Misturando formas, linhas e curvas em harmonia perfeita, as formas ortogonais e ao mesmo tempo arredondadas remetem à ordem de Le Corbusier, explorando traços ao mesmo tempo modernistas. Com o uso de vidros e grandes espaços abertos, o arquiteto deixa sutilmente indefinido o que é espaço publico e o que é espaço privado, num casamento perfeito de prédios e paredes [estruturas] diversas.
Grandes espelhos no interios do Museu geram amplitude, enquanto rampas permitem a mudança de perspectiva do observador enquanto caminha.
Oscar Niemeir explora sua criatividade, e cria espaços fantasticos sem, para isso, usar de elementos extraordinarios.
O Cassino, por muito pouco tempo exerceu sua funçao inicial. Com a proibiçao do jogo no Brasil, ele se tornou inativo, sendo usado como casa de danòas, audiçoes e como espaço para recepçoes. Ate que 1957 se tornou Museu.

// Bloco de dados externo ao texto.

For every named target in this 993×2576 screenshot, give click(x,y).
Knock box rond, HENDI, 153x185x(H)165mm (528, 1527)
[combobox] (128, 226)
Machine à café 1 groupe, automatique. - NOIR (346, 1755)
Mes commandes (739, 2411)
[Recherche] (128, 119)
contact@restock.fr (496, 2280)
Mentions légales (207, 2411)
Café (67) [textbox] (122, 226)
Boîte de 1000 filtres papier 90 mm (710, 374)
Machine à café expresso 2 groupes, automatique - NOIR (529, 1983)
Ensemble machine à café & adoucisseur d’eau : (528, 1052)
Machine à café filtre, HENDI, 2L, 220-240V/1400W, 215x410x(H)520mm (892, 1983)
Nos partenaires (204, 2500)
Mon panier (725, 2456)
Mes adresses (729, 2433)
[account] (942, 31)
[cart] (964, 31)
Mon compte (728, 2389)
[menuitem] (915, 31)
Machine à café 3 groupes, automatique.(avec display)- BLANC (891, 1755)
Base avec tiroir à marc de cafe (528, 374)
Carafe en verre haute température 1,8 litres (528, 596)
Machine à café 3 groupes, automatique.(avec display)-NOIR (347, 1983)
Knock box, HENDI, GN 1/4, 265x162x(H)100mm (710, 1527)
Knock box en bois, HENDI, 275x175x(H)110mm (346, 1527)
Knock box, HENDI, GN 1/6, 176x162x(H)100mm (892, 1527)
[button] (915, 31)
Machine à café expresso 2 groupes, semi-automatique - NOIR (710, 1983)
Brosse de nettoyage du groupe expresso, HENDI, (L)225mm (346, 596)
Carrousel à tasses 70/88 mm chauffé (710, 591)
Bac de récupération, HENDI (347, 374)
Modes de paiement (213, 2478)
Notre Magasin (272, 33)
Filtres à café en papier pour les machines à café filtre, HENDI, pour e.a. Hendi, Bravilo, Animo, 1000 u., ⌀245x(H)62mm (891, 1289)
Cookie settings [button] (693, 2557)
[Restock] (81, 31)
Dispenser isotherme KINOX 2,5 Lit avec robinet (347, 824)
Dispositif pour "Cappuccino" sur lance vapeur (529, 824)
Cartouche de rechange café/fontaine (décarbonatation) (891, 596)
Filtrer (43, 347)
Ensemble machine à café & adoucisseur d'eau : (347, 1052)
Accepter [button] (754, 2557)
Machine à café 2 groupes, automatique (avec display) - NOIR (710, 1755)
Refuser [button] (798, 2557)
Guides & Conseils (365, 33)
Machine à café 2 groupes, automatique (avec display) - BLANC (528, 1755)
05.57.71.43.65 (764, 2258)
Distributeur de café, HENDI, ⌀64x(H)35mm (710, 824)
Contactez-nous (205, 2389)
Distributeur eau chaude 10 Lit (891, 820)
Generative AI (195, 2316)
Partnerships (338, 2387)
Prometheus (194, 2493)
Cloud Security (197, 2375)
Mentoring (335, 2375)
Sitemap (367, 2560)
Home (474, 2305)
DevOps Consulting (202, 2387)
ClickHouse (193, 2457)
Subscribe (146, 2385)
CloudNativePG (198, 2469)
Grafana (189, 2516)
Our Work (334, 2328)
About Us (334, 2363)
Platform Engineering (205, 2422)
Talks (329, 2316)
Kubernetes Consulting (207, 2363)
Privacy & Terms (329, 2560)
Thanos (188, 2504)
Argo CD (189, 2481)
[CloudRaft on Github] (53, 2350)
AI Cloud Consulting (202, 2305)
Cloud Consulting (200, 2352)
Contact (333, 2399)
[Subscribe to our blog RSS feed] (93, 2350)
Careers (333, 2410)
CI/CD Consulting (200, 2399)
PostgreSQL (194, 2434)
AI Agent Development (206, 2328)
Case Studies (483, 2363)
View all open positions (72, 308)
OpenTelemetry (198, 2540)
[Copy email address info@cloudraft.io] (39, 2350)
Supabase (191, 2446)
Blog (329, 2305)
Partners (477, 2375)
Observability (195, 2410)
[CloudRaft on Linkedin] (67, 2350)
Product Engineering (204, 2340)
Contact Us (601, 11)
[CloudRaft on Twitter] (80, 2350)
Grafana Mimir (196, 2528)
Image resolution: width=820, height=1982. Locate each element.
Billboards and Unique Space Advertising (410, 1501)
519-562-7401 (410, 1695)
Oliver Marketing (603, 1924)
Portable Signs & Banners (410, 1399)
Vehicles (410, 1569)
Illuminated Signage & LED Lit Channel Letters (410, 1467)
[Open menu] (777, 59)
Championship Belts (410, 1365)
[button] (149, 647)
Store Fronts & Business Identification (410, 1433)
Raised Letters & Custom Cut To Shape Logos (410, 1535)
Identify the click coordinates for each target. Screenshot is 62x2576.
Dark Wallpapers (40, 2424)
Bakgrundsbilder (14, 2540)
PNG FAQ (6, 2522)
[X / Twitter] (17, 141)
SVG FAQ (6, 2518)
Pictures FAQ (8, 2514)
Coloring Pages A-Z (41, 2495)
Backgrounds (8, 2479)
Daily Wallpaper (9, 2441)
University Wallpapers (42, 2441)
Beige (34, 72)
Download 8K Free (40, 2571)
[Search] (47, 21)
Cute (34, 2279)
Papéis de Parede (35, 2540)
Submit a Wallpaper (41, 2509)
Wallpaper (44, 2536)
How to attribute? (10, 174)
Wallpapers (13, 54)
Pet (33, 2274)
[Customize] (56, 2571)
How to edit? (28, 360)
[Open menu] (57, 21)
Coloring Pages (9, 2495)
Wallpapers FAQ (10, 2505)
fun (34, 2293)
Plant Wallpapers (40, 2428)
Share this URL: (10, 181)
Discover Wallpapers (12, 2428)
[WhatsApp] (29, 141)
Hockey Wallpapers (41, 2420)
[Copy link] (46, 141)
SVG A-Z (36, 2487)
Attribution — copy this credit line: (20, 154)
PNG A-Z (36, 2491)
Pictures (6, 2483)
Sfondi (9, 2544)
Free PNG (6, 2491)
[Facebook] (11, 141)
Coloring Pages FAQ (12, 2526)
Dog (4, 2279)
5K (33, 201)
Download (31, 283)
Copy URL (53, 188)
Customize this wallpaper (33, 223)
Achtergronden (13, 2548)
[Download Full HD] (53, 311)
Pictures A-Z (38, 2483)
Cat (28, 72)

Ja a Casa do Baile, cujo projeto propunha integraçao com o ambiente da lagoa, no qual Niemeier se ocupou de curvas de maneira mais intensa, numa composiçao de circunferencias que se tangenciam internamente, da qual se desprende uma marquise, suportada por colunas espalhadas ocasionamente, por muito pouco tempo foi utilizada da maneira como proposta.
Localizada numa ilha artificial, a construçao tinha como objetivo ser uma espaço de diversao popular, e para isto contava com restaurante, cozinha, pista de dança e toaletes, além de um palco circular situado no exterior.
Com o fechamento do cassino, a casa do baile teve suas atividades afetadas também, e passou a exercer funçoes diferentes das inicialmente propostas. Hoje, funciona como Centro de Referencia de Urbanismo, Arquitetura e Design.